• **Problem to solve**: Somewhere below are a line with "Contents hub (819, 723)" and a later line with "#nyc (687, 1256)". Output exactly those lines and all lines between them.

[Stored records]
* * * * * * *

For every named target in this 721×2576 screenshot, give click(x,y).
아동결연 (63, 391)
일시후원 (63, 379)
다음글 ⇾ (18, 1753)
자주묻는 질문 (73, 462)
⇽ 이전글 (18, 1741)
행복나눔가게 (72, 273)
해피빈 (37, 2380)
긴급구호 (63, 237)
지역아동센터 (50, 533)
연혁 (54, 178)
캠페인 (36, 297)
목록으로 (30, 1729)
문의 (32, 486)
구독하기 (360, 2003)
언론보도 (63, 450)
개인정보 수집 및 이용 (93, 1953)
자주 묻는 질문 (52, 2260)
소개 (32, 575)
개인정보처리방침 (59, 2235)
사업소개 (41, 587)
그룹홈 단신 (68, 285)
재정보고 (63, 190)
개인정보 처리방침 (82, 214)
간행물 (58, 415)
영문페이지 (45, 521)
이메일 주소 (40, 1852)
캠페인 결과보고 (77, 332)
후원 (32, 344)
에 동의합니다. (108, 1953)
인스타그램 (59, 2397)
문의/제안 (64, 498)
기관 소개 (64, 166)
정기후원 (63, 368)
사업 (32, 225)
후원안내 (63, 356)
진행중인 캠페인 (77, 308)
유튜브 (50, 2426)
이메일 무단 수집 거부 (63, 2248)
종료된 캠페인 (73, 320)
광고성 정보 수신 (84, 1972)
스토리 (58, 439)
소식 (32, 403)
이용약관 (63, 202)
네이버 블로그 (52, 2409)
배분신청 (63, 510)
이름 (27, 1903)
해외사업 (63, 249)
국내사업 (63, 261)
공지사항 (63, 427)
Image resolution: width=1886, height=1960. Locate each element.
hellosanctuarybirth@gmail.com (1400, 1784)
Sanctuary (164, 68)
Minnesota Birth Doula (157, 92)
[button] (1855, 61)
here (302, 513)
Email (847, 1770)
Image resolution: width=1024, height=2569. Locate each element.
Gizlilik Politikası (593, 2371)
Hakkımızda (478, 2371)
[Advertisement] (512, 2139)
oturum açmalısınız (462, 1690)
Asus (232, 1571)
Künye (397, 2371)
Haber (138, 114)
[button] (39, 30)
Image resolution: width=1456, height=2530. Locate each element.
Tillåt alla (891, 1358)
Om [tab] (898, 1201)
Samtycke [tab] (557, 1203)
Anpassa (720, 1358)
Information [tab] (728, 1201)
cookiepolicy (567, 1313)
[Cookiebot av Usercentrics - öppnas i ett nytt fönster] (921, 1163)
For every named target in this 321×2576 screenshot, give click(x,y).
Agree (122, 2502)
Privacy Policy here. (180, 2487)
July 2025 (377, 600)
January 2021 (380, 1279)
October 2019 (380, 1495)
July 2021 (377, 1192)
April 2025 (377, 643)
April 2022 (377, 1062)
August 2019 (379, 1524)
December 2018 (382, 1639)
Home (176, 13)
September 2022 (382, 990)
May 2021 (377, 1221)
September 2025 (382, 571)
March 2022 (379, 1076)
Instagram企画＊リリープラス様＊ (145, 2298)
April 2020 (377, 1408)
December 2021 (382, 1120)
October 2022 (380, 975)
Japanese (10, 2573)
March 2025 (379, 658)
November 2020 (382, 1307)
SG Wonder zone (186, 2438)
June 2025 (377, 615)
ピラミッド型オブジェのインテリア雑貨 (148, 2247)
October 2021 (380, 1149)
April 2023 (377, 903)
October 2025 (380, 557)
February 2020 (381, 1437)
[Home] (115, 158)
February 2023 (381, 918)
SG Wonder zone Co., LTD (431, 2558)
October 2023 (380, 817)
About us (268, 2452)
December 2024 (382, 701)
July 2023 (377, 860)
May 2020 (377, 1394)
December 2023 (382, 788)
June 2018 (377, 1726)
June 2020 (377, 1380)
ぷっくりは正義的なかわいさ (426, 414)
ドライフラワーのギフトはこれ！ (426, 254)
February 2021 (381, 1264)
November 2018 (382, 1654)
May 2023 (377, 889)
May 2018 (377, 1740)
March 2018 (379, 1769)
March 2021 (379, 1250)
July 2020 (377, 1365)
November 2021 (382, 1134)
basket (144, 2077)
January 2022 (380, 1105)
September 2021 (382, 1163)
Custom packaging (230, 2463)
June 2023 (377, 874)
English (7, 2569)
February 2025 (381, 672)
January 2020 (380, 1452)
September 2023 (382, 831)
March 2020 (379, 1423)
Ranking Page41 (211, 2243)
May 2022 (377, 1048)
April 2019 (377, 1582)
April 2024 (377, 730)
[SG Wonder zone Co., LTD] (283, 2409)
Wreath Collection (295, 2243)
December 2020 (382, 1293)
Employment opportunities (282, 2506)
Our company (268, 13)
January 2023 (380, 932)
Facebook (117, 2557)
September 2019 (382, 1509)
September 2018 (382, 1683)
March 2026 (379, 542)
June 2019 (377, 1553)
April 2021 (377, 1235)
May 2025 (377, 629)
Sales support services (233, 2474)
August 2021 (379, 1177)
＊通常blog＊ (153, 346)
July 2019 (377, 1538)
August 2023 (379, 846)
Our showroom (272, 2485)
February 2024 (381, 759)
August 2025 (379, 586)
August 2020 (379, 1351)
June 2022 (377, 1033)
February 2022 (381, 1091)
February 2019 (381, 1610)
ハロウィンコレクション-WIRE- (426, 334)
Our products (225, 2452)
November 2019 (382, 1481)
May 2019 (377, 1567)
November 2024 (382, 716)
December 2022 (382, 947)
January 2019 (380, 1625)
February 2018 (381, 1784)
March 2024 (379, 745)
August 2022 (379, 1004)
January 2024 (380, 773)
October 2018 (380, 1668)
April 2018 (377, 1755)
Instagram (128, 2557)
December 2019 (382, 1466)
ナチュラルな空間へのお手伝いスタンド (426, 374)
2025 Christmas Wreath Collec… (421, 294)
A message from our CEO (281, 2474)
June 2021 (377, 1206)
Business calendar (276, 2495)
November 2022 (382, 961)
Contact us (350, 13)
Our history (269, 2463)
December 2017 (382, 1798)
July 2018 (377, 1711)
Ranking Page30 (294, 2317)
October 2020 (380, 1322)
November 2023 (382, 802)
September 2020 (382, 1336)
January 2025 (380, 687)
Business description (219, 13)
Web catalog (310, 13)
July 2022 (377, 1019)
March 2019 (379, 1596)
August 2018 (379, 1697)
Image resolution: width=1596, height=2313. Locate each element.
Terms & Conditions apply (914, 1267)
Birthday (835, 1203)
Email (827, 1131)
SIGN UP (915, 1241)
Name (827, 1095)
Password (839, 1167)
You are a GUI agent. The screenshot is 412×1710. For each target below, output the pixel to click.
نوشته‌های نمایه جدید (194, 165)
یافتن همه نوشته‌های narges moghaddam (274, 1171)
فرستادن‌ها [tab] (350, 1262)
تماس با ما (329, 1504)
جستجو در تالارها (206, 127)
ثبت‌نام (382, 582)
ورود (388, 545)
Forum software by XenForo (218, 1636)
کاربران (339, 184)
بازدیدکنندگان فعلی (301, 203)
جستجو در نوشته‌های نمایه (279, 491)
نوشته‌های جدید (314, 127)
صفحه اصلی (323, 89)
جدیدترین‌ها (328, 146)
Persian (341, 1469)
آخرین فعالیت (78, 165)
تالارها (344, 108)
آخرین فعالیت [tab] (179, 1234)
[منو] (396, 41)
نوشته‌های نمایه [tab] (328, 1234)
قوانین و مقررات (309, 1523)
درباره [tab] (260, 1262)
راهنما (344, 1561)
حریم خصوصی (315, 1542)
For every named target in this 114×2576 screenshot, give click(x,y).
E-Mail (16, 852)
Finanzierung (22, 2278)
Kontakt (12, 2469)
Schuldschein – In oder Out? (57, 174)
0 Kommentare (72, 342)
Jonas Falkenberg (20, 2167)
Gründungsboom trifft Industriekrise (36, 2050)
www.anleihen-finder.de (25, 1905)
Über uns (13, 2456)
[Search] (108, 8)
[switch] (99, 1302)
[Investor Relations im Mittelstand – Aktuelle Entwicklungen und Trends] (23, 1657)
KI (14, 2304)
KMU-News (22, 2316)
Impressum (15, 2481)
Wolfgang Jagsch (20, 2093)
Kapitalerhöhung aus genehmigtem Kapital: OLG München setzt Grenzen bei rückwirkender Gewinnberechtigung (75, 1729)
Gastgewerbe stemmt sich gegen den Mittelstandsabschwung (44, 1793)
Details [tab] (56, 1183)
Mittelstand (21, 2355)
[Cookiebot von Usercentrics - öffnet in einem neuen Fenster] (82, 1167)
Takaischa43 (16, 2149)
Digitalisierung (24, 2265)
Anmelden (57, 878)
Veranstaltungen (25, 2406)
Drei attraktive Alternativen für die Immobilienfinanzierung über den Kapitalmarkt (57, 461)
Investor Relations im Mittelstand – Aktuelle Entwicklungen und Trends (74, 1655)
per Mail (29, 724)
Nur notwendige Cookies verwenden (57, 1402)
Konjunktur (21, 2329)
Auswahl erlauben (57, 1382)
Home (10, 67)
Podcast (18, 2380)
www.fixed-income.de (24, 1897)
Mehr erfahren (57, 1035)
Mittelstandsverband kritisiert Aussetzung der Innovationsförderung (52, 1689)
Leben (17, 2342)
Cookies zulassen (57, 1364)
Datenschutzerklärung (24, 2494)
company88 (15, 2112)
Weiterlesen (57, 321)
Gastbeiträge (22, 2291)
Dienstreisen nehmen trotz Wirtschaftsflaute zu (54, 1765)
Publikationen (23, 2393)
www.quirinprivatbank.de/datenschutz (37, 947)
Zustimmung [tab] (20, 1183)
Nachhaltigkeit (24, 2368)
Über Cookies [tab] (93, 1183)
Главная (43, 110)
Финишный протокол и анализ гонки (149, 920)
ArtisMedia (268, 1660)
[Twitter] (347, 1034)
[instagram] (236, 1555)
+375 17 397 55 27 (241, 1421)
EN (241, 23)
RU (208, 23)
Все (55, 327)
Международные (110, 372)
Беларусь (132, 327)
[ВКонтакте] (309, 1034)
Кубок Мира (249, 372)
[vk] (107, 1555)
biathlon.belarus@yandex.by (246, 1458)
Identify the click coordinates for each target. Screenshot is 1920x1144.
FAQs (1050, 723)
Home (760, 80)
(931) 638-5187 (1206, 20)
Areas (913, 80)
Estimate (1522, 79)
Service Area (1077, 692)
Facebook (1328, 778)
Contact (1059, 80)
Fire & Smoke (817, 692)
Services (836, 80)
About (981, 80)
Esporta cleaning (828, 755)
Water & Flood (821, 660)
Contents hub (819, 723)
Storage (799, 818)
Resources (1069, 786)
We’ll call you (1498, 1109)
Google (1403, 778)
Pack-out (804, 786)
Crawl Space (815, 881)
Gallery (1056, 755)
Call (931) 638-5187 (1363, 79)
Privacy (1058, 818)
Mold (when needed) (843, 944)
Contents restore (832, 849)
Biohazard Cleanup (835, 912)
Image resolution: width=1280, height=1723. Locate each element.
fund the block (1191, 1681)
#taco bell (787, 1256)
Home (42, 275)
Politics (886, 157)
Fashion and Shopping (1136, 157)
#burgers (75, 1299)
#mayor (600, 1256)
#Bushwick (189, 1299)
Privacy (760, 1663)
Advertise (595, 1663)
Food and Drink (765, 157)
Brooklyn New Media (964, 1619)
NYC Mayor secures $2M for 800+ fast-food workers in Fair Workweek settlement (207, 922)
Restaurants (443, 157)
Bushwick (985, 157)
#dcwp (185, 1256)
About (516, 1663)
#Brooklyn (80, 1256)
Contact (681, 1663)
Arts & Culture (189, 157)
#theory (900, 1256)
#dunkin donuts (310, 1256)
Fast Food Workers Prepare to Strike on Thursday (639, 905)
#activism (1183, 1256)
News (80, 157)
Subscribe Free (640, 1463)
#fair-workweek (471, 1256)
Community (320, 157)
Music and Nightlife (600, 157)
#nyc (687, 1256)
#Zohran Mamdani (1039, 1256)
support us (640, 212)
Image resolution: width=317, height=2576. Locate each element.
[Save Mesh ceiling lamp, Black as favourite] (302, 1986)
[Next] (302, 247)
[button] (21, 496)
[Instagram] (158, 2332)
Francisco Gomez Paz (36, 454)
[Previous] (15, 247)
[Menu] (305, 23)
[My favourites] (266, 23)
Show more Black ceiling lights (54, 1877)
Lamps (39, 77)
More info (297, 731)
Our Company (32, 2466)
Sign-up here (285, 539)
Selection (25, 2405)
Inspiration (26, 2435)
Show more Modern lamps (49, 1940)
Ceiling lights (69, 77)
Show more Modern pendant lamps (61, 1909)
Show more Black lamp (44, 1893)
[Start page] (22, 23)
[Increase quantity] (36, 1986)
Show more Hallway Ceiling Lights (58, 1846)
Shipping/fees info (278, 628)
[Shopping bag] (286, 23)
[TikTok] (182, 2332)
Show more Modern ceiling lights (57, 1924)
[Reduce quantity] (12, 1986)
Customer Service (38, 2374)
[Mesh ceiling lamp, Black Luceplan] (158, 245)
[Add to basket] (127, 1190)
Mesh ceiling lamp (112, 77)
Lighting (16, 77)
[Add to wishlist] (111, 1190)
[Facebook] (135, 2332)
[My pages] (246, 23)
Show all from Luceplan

* * * * * * *

• **Task solution**:
Contents hub (819, 723)
Storage (799, 818)
Resources (1069, 786)
We’ll call you (1498, 1109)
Google (1403, 778)
Pack-out (804, 786)
Crawl Space (815, 881)
Gallery (1056, 755)
Call (931) 638-5187 (1363, 79)
Privacy (1058, 818)
Mold (when needed) (843, 944)
Contents restore (832, 849)
Biohazard Cleanup (835, 912)
Image resolution: width=1280, height=1723. Locate each element.
fund the block (1191, 1681)
#taco bell (787, 1256)
Home (42, 275)
Politics (886, 157)
Fashion and Shopping (1136, 157)
#burgers (75, 1299)
#mayor (600, 1256)
#Bushwick (189, 1299)
Privacy (760, 1663)
Advertise (595, 1663)
Food and Drink (765, 157)
Brooklyn New Media (964, 1619)
NYC Mayor secures $2M for 800+ fast-food workers in Fair Workweek settlement (207, 922)
Restaurants (443, 157)
Bushwick (985, 157)
#dcwp (185, 1256)
About (516, 1663)
#Brooklyn (80, 1256)
Contact (681, 1663)
Arts & Culture (189, 157)
#theory (900, 1256)
#dunkin donuts (310, 1256)
Fast Food Workers Prepare to Strike on Thursday (639, 905)
#activism (1183, 1256)
News (80, 157)
Subscribe Free (640, 1463)
#fair-workweek (471, 1256)
Community (320, 157)
Music and Nightlife (600, 157)
#nyc (687, 1256)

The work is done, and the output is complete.